-- begin Records provided --

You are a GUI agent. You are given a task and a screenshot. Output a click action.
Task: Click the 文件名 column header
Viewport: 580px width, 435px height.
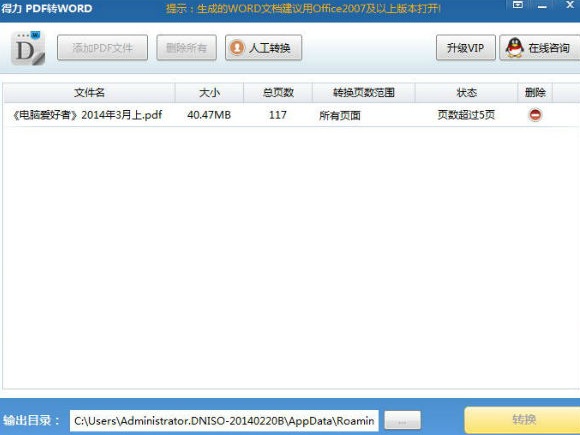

-- end Records provided --
-- begin Records provided --

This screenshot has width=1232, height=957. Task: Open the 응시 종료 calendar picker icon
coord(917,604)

-- end Records provided --

What is expected => Update the lines running from the line with "You are a GUI" to the line with "Viewport: 580px width, 435px height." by putting "interface agent" in place of "GUI agent", and give back only those lines with everything else unchanged.

Written solution =>
You are a interface agent. You are given a task and a screenshot. Output a click action.
Task: Click the 文件名 column header
Viewport: 580px width, 435px height.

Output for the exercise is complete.